**Selected text**

┌──

Here's a PSA. Do not drive on Sand Hill Road at 3:30 on weekdays. It took me 20 minutes from Stanford Shopping Center to the end of Oak Creek Apartments. Another street to avoid at this time- the 101. North or South. You can thank me later.


We were going to go jetskiing and I was extremely excited. Then Ben called the lake and they were at capacity. FUCK!

The Pike's had a 70's mixer with the DG's. Here is the Marquis in contemporary clothing, surrounded by sequins and pleather.

Um yeah, pull your pants up, mmmkay? It was even worse when she was sitting down.

From the Ripley's archive comes this picture. This was the Econ group that stunned an "A" on our project last year, partly due to this picture right here that was in our PowerPoint. At first, I wanted pictures of our faces to be backgrounds on individual slides, however that idea was shot down and I settled for this.

So we had an Econ group reunion, sans Selina. I'm actually on the phone with Mr. Dan Abbe, I am not just trying to look cool. And why is Emily sitting like that?

4 of the 26 kids from high school that were at SC this night. Here I is holding down Ice with M&M, Colleen Coen aka the other C Squared and Mr. Matt Tarantino of Quentin Tarantino fame. I won't lie... I look spectacularly homosexual in this pic. Oh well.

Did C Squared go to the party or does he normally dress like this?

└──

**Entries provided**
┌──

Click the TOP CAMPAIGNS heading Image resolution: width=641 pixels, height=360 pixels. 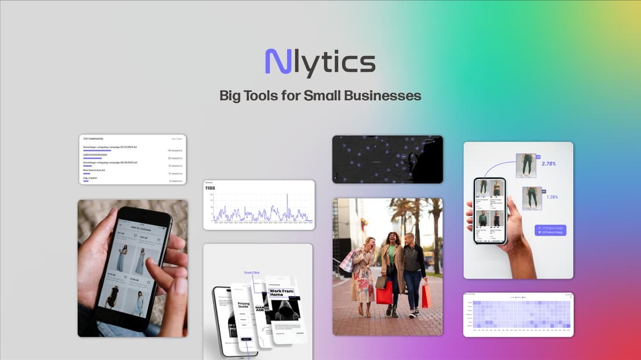point(93,139)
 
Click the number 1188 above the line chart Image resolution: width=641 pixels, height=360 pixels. point(210,189)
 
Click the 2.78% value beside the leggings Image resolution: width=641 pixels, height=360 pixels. point(550,163)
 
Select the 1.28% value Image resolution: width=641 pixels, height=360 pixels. point(552,196)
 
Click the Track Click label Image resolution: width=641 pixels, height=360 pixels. point(252,273)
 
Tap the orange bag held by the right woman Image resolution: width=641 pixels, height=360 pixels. point(426,296)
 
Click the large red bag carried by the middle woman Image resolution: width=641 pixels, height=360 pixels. point(384,292)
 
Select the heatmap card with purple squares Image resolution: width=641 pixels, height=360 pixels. point(518,314)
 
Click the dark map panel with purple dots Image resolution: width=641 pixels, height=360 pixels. point(387,159)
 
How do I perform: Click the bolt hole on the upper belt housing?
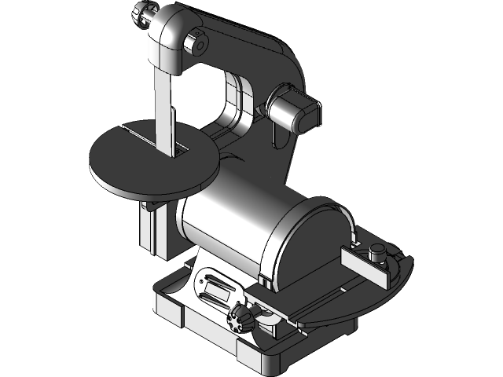click(x=196, y=46)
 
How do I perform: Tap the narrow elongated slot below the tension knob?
click(x=279, y=141)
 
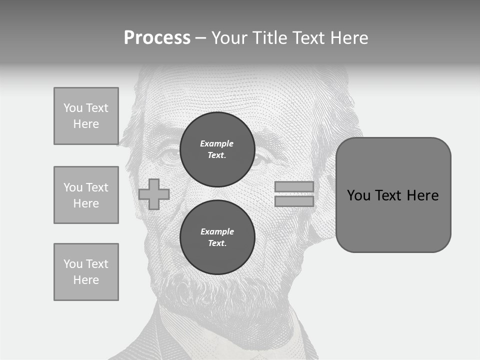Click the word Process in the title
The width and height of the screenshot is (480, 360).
[157, 38]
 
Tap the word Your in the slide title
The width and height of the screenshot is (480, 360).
[230, 38]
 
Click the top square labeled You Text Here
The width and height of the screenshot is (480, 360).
[86, 116]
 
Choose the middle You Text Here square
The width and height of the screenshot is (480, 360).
[86, 195]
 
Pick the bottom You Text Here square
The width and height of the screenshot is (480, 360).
[86, 272]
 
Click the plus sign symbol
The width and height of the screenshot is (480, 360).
[154, 194]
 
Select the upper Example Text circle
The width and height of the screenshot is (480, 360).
[217, 150]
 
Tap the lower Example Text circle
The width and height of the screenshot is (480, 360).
[217, 238]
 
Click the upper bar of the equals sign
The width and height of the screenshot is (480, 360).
[294, 186]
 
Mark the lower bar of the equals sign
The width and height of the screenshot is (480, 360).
[294, 202]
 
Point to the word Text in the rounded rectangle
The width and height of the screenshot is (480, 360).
[388, 196]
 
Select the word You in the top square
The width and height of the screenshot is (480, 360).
[73, 108]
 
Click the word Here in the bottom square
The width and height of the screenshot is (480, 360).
[86, 280]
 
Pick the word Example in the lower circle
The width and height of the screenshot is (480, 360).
[217, 232]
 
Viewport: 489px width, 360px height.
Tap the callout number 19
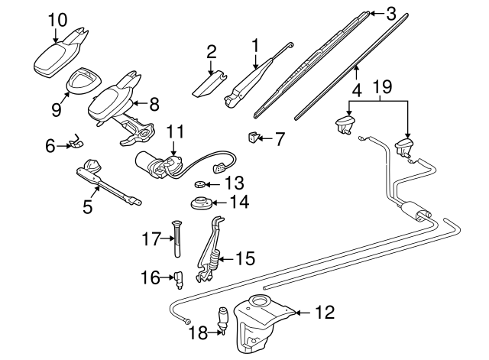point(384,86)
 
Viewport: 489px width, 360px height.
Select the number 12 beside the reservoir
point(325,313)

└──

**Your tasks**
a: In the blog post, how long did the drive from Stanford Shopping Center to the end of Oak Creek Apartments take?
b: Return the blog post's text from "The Pike's had" up to and including "settled for this.".
c: Resume the blog post from where it stops.

**Answers by item number**
a: 20 minutes.

b:
The Pike's had a 70's mixer with the DG's. Here is the Marquis in contemporary clothing, surrounded by sequins and pleather.

Um yeah, pull your pants up, mmmkay? It was even worse when she was sitting down.

From the Ripley's archive comes this picture. This was the Econ group that stunned an "A" on our project last year, partly due to this picture right here that was in our PowerPoint. At first, I wanted pictures of our faces to be backgrounds on individual slides, however that idea was shot down and I settled for this.

c:
Axe yourself this question, "Why do dogs like to stick their heads out the windows of moving vehicles, yet don't like when you blow in their faces?"

A day party. I had forgotten how hard it is to get beer at one of these things so I had run back to the house and get some beer for the Marquis. By the way this party was great they had these white rappers come and rap, with Erin dancing on stage. She is in the red.

These two act like newlyweds.

I have it planned out. I am going to become ordained and marry these two on March 5, 2005. After a hot, hot hot honeymoon in Fremont, they will settle in Menlo Park, the greatest town in the world. Menlo Park, CA not Menlo Park, NJ, home of Thomas Edison and his light bulb fetishes. They will have 2 kids, a boy and a girl, with a dog named the Honorable Admiral Kim Smouter, HAKS for short. Now I just have to get these two to agree on it too...

OK I've realized that there are many many pictures of Ben Taft on The House. Perhaps I'll make a "Ben Taft" section. Two things. 1. I haven't gotten so many compliments on my drink of choice in, well, forever! 2. My camera started wigging out and it would only let me take about half my shots. I won't lie I missed primo photo opportunities. Furious at Sony, I called all the local electronics stores and tried to find one that sold the new U30. No luck. Fuck you Fry's Electronics, you let me down.

We had a party after. The cops came. And yes, my theory is going strong. Here's Huens with his harem of Meredith, Catie and Meredith's little sister.

Holy fucking shit. It is Mezz, and Walt! Mezz was the missing link to the Original 6 picture. Fucking Mezz...

I don't know how Erin is still awake after being exceedingly belig at the day party.

Phillipe aka Prince William said the funniest shit I've heard all week. It was a had to be there kind of thing, but I will repeat it because it was pure genius. "Hey McNulty I'm hella rich."

I haven't eaten meat since that whole Las Vegas pig incident in May. But I broke down 4 months later. Cluck U, you are too good.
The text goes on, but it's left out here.